_TEXTE DE L'EXERCICE_

********************

Le même consensus se retrouve dans la sphère politique : François Hollande appelle les Français à faire preuve « de sang-froid », Eric Woerth (UMP) parle « d’actes isolés commis par des gens timbrés ». Yves Gouasdoué (DVG), vice-président de la commission d’enquête parlementaire sur les filières djihadistes, déclare à Ouest-France que « le bon critère de différenciation, c’est l’intention du criminel. On a ici l’œuvre de déséquilibrés ». Il prévient : « il faut éviter tout amalgame ». La présidente de cette même commission, Nathalie Goulet (sénatrice UDI), titre sa tribune dans le Huffington Post : « Céder à la peur, c’est donner raison aux terroristes ».
Du côté du gouvernement, on multiplie les appels au calme, tout en décidant, à la suite d’une réunion interministérielle d’urgence, d’augmenter les effectifs du plan Vigipirate. Une contradiction apparente que relève Le Monde, qualifiant de « pas de deux » la stratégie de communication de l’exécutif sur cette situation.

********************

_DONNÉES AFFICHÉES_

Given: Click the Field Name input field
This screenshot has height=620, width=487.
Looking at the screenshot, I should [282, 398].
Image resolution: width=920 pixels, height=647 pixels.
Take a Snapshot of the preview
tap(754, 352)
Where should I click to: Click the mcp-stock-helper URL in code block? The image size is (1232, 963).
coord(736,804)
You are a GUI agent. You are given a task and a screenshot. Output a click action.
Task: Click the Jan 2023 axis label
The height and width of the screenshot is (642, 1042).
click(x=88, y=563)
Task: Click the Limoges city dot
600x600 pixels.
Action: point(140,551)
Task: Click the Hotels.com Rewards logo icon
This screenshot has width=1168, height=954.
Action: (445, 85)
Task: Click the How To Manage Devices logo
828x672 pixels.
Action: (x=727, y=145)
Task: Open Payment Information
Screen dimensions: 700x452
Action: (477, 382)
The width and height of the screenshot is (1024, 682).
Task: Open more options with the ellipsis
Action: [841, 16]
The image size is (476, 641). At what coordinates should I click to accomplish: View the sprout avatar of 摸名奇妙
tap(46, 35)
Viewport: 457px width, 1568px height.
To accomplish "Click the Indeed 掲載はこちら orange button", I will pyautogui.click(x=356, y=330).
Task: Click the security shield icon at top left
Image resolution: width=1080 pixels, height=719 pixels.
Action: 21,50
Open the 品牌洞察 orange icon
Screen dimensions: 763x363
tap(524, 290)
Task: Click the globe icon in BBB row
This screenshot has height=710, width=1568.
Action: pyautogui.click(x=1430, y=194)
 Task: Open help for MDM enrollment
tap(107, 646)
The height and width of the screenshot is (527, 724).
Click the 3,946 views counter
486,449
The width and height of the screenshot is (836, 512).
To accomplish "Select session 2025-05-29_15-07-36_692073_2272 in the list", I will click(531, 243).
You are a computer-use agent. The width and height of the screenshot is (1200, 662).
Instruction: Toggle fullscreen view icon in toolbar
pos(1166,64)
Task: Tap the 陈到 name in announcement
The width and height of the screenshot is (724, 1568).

********************

_LISTE DES TÂCHES_
1. Transcrivez, dans le texte sur les réactions politiques, le passage qui commence par les mots contenant « Du côté du gouvernement, on » et se termine par « sur cette situation. ».
2. D'après le texte sur les réactions politiques, qu'a décidé le gouvernement à la suite de la réunion interministérielle d'urgence ?

_RÉPONSES_
1.
Du côté du gouvernement, on multiplie les appels au calme, tout en décidant, à la suite d’une réunion interministérielle d’urgence, d’augmenter les effectifs du plan Vigipirate. Une contradiction apparente que relève Le Monde, qualifiant de « pas de deux » la stratégie de communication de l’exécutif sur cette situation.

2. Il a décidé d'augmenter les effectifs du plan Vigipirate.